START Extracted material
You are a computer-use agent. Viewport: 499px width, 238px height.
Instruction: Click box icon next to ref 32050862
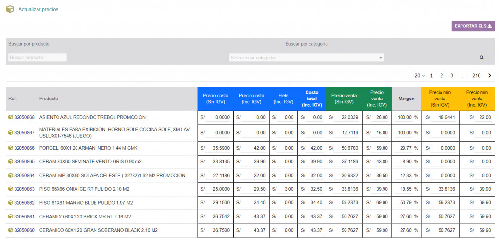click(x=10, y=203)
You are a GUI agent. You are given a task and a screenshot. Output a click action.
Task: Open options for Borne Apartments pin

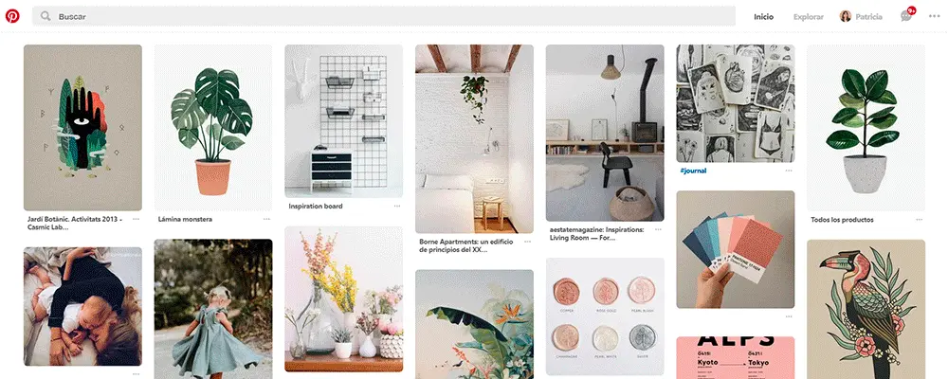coord(528,242)
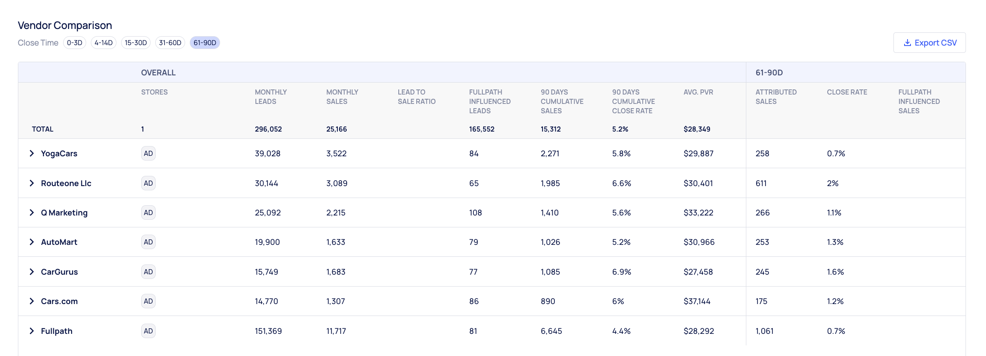Image resolution: width=986 pixels, height=356 pixels.
Task: Select the 0-3D close time filter
Action: click(75, 43)
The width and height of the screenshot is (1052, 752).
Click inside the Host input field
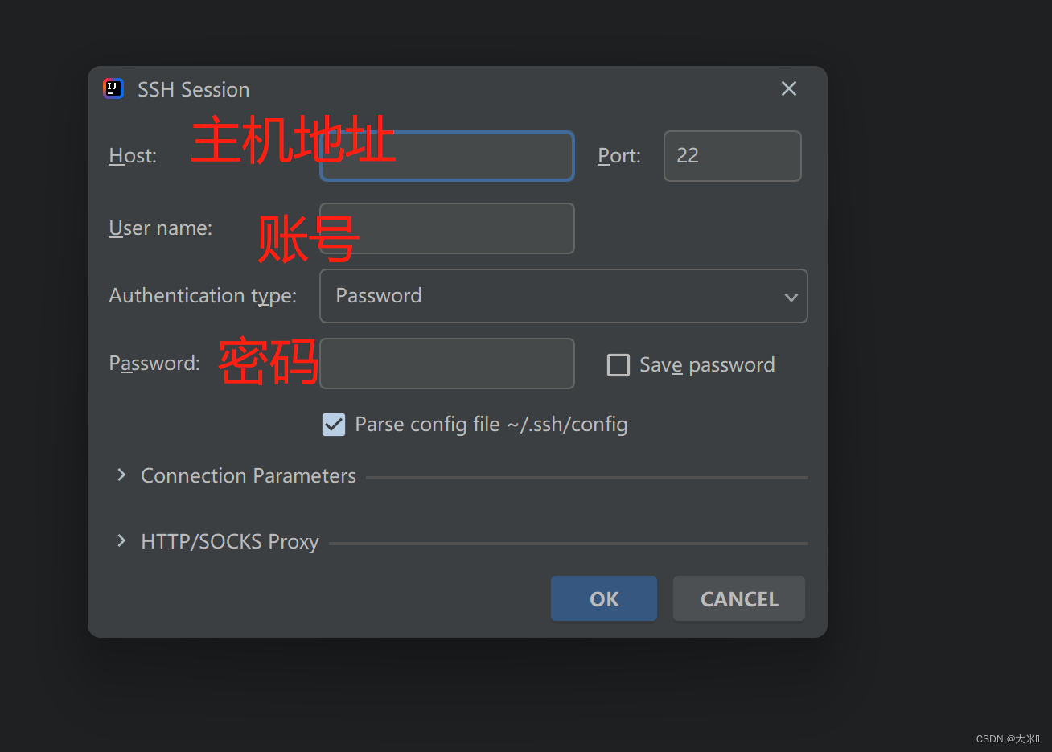[x=447, y=155]
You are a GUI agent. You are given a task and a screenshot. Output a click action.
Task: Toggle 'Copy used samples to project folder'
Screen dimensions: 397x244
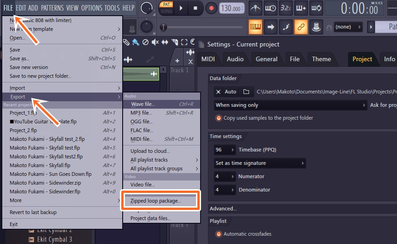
END Extracted material
## Task brief
Every line from the one holding "The width and" through the end of the records above must be reproduced verbatim, pictures excepted.

## Written solution
The width and height of the screenshot is (1052, 752).
Click inside the Host input field
[x=447, y=155]
You are a GUI agent. You are given a task and a screenshot. Output a click action.
Task: Toggle 'Copy used samples to project folder'
Screen dimensions: 397x244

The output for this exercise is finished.